Fragment:
IT-terminologie

Het ICT-vakgebied is doorspekt van jargon dat we in het dagelijks leven niet gebruiken. Vandaar waarschijnlijk de natuurlijke weerstand van velen om zich in dit vakgebied te verdiepen. Als ruggensteun adviseren wij u dan ook om alle begrippen te relateren aan de drie basisbegrippen in de computerwereld (hardware, besturingssysteem en software). Zo is 'browsen' een vorm van software wat gebruikt wordt om te kunnen internetten. En is een database een speciale vorm van hardware waaraan specifieke eisen worden gesteld.
 

1   Software

2   Besturingssysteem

3   Hardware

4   Server

5   (Web)browsen

6   Werken onder Architectuur

7   (Computer)netwerk

8   Database

9   Softwareontwikkeling

10  Platform

11  Cloud Computing

12  BYOD

13  Virtualisatie

14  Business Intelligence & Big Data

15  Informatiebeveiliging

 

Server

In de computerwereld wordt de term "server" op twee manieren gebruikt. Enerzijds om een programma aan te duiden dat communicatie met andere programma's mogelijk maakt (serverprogramma), anderzijds om bepaalde computersystemen aan te duiden die speciaal gemaakt zijn om aan hoge verwerkingseisen te voldoen (serverhardware).
 

Serverprogramma

In essentie is een "server" niet meer dan een computerprogramma (software) dat wacht op aanvragen van informatie die komen van andere programma's. Het "bedient" de klanten (clients) dus letterlijk met wat zij wensen. Men spreekt dan ook over "client-server" model. Serverprogramma's zijn bijgevolg niet anders dan alle andere computerprogramma's, zij kunnen op elke computer worden opgestart. Ook cliëntprogramma's zijn gewone programma's.
 
  • (Web)browsen; is het bekendste voorbeeld van een client-serverapplicatie. Hierin is bijvoorbeeld de Internet Explorer van uw computer de client (immers u vraagt informatie op). Als u dan een instructie geeft om naar een internetpagina te gaan dan vraagt uw webbrowser aan het serverprogramma op die andere computer de gegevens van de bepaalde webpagina op. De server ontvangt deze aanvraag en genereert volgens de nodige gegevens die hij terug stuurt naar het clientprogramma. Het is dan de taak van de client om deze gegevens mooi te presenteren aan de gebruiker.

Regels:
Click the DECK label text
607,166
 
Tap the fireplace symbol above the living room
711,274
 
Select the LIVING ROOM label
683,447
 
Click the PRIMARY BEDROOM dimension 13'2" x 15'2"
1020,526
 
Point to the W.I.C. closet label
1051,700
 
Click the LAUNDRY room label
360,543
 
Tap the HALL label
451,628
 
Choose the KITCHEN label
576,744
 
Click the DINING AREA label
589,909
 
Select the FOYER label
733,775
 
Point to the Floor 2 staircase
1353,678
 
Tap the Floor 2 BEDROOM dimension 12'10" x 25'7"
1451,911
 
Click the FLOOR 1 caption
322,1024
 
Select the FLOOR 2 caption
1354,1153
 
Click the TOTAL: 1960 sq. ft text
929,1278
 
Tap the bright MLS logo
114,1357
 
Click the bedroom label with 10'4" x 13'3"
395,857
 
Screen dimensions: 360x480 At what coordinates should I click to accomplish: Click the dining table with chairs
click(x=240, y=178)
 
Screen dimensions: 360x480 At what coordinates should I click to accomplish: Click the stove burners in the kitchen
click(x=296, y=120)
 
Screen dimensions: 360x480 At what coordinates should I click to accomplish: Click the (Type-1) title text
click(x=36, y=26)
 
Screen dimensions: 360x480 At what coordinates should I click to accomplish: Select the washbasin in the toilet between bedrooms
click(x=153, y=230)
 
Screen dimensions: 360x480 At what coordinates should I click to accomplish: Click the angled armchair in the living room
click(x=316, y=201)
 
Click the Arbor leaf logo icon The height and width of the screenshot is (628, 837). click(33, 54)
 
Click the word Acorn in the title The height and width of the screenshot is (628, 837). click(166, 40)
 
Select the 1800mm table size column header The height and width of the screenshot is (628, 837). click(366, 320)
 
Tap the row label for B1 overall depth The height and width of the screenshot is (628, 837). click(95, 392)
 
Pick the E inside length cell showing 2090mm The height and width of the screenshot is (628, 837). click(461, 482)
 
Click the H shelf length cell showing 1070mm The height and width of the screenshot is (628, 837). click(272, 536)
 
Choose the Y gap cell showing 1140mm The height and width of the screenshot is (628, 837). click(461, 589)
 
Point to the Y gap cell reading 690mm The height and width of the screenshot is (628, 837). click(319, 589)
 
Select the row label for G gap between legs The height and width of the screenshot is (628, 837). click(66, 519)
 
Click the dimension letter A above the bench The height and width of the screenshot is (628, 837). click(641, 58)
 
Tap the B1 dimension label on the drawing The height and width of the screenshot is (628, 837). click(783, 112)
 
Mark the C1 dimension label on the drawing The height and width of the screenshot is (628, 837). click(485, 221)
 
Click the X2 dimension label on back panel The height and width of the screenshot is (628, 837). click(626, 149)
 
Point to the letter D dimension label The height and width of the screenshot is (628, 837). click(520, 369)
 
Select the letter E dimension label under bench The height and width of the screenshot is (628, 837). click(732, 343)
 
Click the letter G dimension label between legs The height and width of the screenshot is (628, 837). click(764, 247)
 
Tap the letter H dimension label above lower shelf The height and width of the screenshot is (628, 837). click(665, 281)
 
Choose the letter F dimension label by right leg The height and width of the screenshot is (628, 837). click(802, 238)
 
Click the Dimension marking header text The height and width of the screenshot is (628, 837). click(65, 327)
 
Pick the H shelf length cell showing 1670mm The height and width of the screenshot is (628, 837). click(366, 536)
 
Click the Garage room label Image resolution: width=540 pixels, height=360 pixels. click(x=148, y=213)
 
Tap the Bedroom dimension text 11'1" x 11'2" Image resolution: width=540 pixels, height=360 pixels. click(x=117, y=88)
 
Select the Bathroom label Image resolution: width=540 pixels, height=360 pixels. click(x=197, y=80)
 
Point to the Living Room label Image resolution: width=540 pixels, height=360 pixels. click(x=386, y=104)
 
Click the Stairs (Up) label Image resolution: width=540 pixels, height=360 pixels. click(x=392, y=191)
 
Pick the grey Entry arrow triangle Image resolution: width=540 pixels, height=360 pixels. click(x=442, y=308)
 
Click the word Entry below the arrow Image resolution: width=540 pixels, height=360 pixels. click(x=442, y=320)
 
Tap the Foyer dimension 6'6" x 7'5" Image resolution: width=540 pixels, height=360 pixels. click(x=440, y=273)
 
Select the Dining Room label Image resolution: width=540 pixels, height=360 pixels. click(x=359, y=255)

Opdracht 1: Vertaal de volgende zin uit het fragment over IT-terminologie in het Engels: "Serverprogramma's zijn bijgevolg niet anders dan alle andere computerprogramma's, zij kunnen op elke computer worden opgestart."
Opdracht 2: Welke drie basisbegrippen uit de computerwereld noemt het fragment over IT-terminologie?
Opdracht 3: Zet het fragment over IT-terminologie voort, aansluitend op de laatste zin.
De regels zijn voor de opdrachten niet nodig.

Antwoord 1: Server programs are therefore no different from all other computer programs; they can be started on any computer.

Antwoord 2: Hardware, besturingssysteem en software.

Antwoord 3:
  • Communicatieprotocol; elke client is ontworpen om samen te werken met verschillende soorten servers. De taal die onderling wordt gebruikt noemt men het communicatieprotocol. Wilt u weten hoe de computers en programma's precies met elkaar communiceren dan verwijs ik u door naar het OSI-model.
 

Serverhardware

Een serverprogramma (zie hierboven) kan op elke computer draaien, maar het zal duidelijk zijn dat een populaire website bijvoorbeeld heel veel aanvragen voor informatie krijgt van heel veel verschillende clients. Dit stelt ook hoge eisen aan de computer (hardware) waarop het programma draait. Voor professionele informatiedeling worden er computersystemen ontworpen die aan deze hoge eisen voldoen.
 
  • Meer geheugen, meer opslagruimte, meer rekenkracht (meer GHz) en duurdere gespecialiseerde hardware die vaak moderner is dan die in gewone PC's wordt gevonden.
  • Daarnaast heeft een server vaak niet meer dan de hardware die echt benodigd is. Zo heeft deze vaak geen geluidskaart of een videokaart.
  • Speciale behuizing; server computers hebben ook vaak een andere behuizing zodat zij in speciale ruimtes (datacentra) in rekken (zogenaamde racks) kunnen worden gestapeld naast tientallen andere servers.
 
In de praktijk komen er verschillende combinaties van hardware en serverprogramma's voor:
 
  • Dedicated server; op een computer draait 1 serverprogramma. Dit zal vooral het geval zijn voor taken die veel resources vragen, zoals een database.
  • Clustered server; op een aantal aan elkaar gekoppelde computers (een cluster) draait een serverprogramma. Dit zal over het algemeen gebeuren om veel clients tegelijk te kunnen bedienen. Een typisch voorbeeld hiervan is een webserver voor een drukke website.
  • Een server waarop meerdere serverprogramma's draaien; dit is vrij algemeen het geval bij UNIX systemen.
 

(Web)browser

Een browser (ook wel webbrowser of internetbrowser genoemd) is een computerprogramma om webpagina's te kunnen bekijken. Populaire browsers zijn Internet Explorer (Microsoft), Mozilla Firefox en Google Chrome. Het gebruik van een browser is in de volksmond synoniem aan surfen op het internet.
 
  • leesbare vorm; een browser zet webpagina's, die door een webserver zijn aangeleverd, om in een voor mensen leesbare vorm. Vaste elementen van een webpagina zijn verschillende soorten opmaak van tekst, plaatjes en links naar andere webpagina's. Deze links kunnen worden gebruikt om naar andere pagina's te surfen.
  • Standaard functionaliteit; vrijwel alle browsers hebben de mogelijkheid om weblocaties op te slaan (bladwijzers), bestanden te downloaden, een geschiedenis bij te houden van waar de gebruiker geweest is en om verschillende soorten media weer te geven.
  • Extra's; sommige browsers voegen hier nog andere dingen aan toe zoals meerdere tabbladen, pop-up blockers, advertentiefiltering en automatisch zoeken op een zoekmachine.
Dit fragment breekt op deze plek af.